_TASK DESCRIPTION_:
Output exactly the lines from the one containing "Instruction: Click the Twitter bird logo" through the final line of the entries below, both included, and skip the pictures.
-- Opening Marker --
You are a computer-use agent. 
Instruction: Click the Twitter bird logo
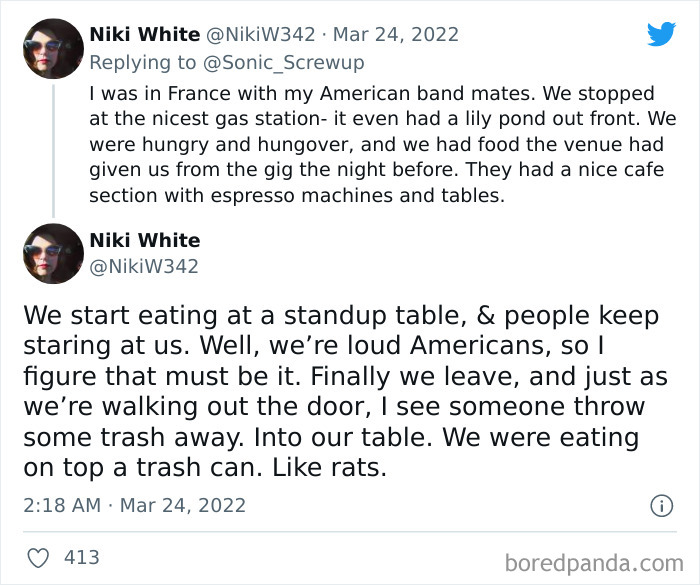point(661,34)
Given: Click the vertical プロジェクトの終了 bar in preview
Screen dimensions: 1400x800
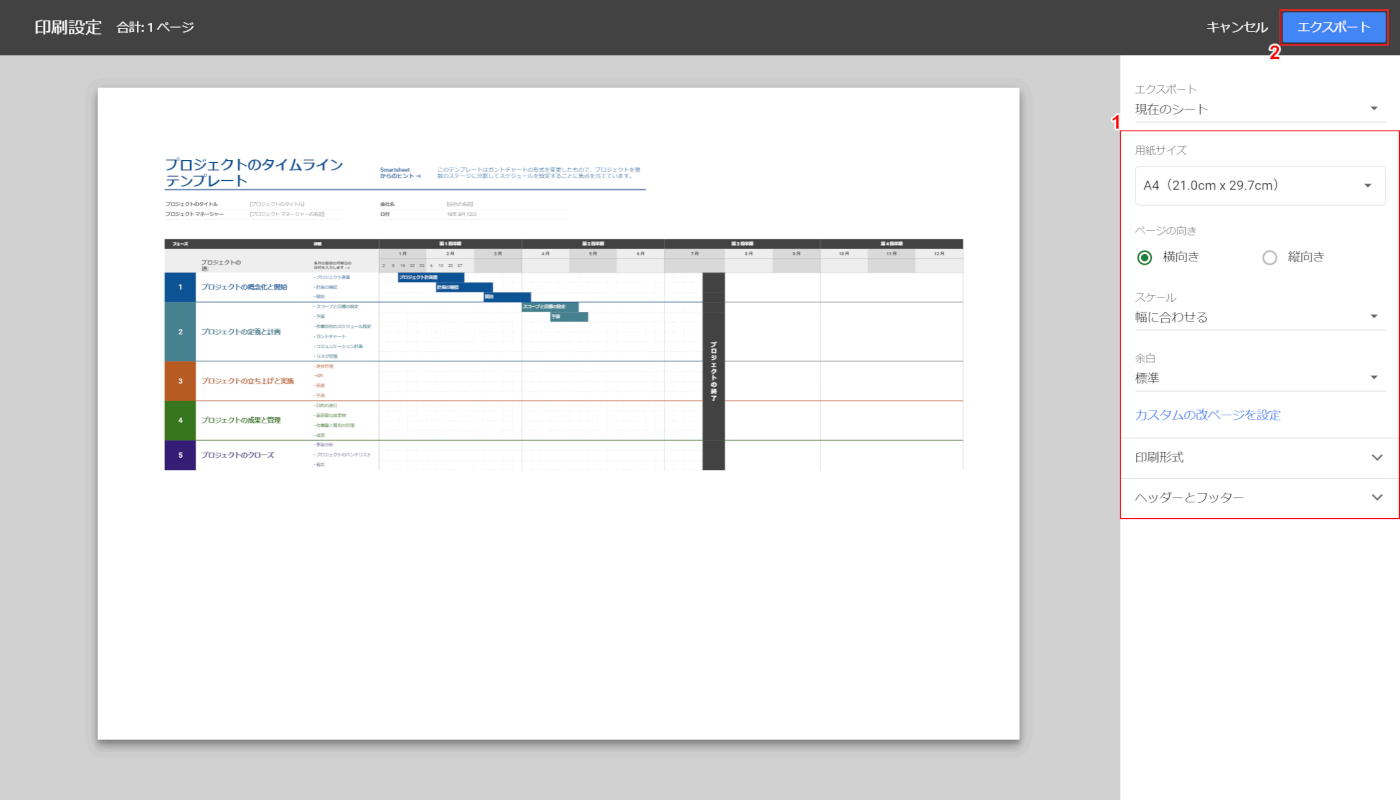Looking at the screenshot, I should [713, 371].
-- Closing Marker --
_SOLUTION TO THE PROBLEM_:
Instruction: Click the Twitter bird logo
point(661,34)
Given: Click the vertical プロジェクトの終了 bar in preview
Screen dimensions: 1400x800
Looking at the screenshot, I should [713, 371].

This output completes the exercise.